### Problem details
Find the line with "You are a computer-use agent. Viewport: 652px" in the entries below. Repeat it, every following line, and the line with "Click the word", exactly and with nothing added.

Data items

Content starts

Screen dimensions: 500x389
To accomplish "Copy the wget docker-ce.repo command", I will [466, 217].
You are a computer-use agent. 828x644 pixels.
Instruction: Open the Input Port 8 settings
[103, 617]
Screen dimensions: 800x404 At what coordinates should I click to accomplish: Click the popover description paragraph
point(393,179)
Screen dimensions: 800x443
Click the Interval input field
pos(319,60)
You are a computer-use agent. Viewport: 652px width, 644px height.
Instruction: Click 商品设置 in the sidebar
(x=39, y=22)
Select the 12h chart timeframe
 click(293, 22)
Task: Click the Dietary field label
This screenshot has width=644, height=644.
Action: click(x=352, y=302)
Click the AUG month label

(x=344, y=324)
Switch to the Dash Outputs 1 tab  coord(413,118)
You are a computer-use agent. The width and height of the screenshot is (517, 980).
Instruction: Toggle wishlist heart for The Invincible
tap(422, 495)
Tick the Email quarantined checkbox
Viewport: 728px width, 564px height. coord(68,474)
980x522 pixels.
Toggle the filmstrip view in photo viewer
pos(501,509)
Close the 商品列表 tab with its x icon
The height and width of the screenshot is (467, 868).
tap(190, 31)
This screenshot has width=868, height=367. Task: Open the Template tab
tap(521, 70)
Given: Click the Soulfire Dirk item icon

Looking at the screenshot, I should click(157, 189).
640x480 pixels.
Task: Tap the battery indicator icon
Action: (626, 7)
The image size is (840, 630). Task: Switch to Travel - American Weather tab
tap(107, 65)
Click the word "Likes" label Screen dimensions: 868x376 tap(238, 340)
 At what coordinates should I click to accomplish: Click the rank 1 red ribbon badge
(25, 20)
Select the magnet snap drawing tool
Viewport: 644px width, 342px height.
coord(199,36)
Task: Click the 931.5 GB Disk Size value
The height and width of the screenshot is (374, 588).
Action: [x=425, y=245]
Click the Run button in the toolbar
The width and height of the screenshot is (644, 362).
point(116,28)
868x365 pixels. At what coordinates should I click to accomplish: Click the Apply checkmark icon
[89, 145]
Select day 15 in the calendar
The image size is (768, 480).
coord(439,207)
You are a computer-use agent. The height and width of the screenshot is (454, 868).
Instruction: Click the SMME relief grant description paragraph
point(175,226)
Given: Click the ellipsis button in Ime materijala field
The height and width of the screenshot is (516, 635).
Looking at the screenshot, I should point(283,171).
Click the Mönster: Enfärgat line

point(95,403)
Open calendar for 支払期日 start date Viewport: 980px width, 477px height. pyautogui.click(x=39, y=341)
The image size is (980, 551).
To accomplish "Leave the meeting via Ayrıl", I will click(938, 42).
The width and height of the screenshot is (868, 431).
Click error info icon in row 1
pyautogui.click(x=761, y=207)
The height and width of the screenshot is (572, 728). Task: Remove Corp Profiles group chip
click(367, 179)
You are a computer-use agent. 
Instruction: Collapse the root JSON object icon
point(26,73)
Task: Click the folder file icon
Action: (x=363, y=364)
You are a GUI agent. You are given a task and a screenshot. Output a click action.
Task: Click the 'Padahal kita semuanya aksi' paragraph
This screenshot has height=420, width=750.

Content ends

### Answer box
You are a computer-use agent. Viewport: 652px width, 644px height.
Instruction: Click 商品设置 in the sidebar
(x=39, y=22)
Select the 12h chart timeframe
 click(293, 22)
Task: Click the Dietary field label
This screenshot has width=644, height=644.
Action: click(x=352, y=302)
Click the AUG month label

(x=344, y=324)
Switch to the Dash Outputs 1 tab  coord(413,118)
You are a computer-use agent. The width and height of the screenshot is (517, 980).
Instruction: Toggle wishlist heart for The Invincible
tap(422, 495)
Tick the Email quarantined checkbox
Viewport: 728px width, 564px height. coord(68,474)
980x522 pixels.
Toggle the filmstrip view in photo viewer
pos(501,509)
Close the 商品列表 tab with its x icon
The height and width of the screenshot is (467, 868).
tap(190, 31)
This screenshot has width=868, height=367. Task: Open the Template tab
tap(521, 70)
Given: Click the Soulfire Dirk item icon

Looking at the screenshot, I should click(157, 189).
640x480 pixels.
Task: Tap the battery indicator icon
Action: (626, 7)
The image size is (840, 630). Task: Switch to Travel - American Weather tab
tap(107, 65)
Click the word "Likes" label Screen dimensions: 868x376 tap(238, 340)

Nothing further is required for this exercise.